Kısa Alıştırma 1
Kuraklık makalesinde "Şu an Kuzey" sözcüklerinden "yarısı kadar yağdı." sözcüklerine kadar uzanan bölümü hiçbir değişiklik yapmadan kopyalayın.

Makale
Şu an Kuzey Kenya’dan Somali’nin ortasına, oradan Doğu Etiyopya’ya uzanan geniş bölgeyi kasıp kavuran kuraklık, bugüne dek görülenlerin en kötülerinden biri. Bazı bölgeler, 1951’den bu yana en susuz dönemini yaşıyor. Bazı yerlere bir yılı aşkın süredir tek damla yağmur düşmedi, bazılarındaysa beklenenin ancak yarısı kadar yağdı.
Yardım arayışıyla kamplara ve kasabalara yığılan çaresiz insanlar o kadar yetersiz besleniyor ki, Kenya’nın başkenti Nairobi’deki yardım görevlilerine rapor edilen istatistiklere önce kimse inanamadı. Kuraklıkla mücadelenin fiili merkezi konumundaki Nairobi’de üst düzey bir yardım yetkilisi, “İstatistikleri geri gönderdik, çünkü hatalı olduğunu düşünüyorduk” diyor.

Kuzey Kenya’nın bazı bölgelerinde nüfusun yüzde 37’si acil gıda yardımına muhtaç. Afrika Boynuzu’nun dört bir köşesinde sırasıyla yüzde 20, yüzde 25 ve yüzde 30 oranları kayda geçirildi –son rakam, acil durum eşiği olan yüzde 15’in iki katı.

Nairobi’deki Oxfam’dan Alun McDonald şunları söylüyor: “Bu on yılın başında risk altında olanların oranı belki daha fazlaydı, fakat kuraklıktan etkilenenlerin 1990’ların başına kıyasla çok daha kötü durumda olduğunu söyleyebiliriz.”

Peki neden hâlâ kriz var?

Kısa Alıştırma 2
Listede "Task: Open the Login / Register link" ifadesinin geçtiği satırdan "Image resolution: width=401" ifadesinin geçtiği satıra kadar, iki uçtaki satırlar da dahil olmak üzere, satırları olduğu gibi yazın.

Kayıt Kümesi

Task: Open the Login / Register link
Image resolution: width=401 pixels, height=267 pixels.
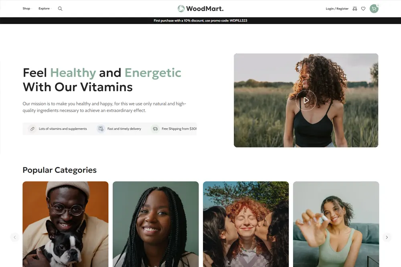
==
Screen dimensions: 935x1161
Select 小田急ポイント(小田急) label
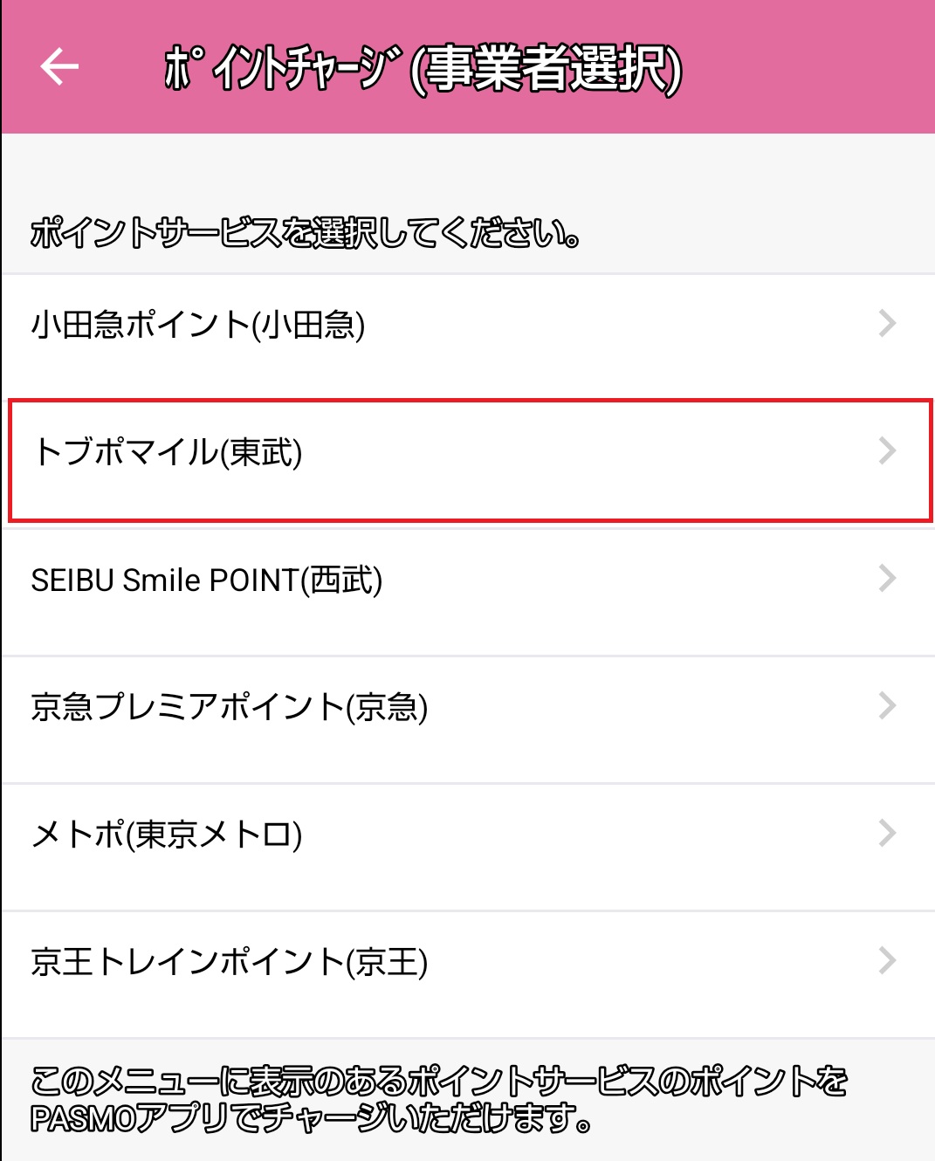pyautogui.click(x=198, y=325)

Tam Cevap 1
Şu an Kuzey Kenya’dan Somali’nin ortasına, oradan Doğu Etiyopya’ya uzanan geniş bölgeyi kasıp kavuran kuraklık, bugüne dek görülenlerin en kötülerinden biri. Bazı bölgeler, 1951’den bu yana en susuz dönemini yaşıyor. Bazı yerlere bir yılı aşkın süredir tek damla yağmur düşmedi, bazılarındaysa beklenenin ancak yarısı kadar yağdı.

Tam Cevap 2
Task: Open the Login / Register link
Image resolution: width=401 pixels, height=267 pixels.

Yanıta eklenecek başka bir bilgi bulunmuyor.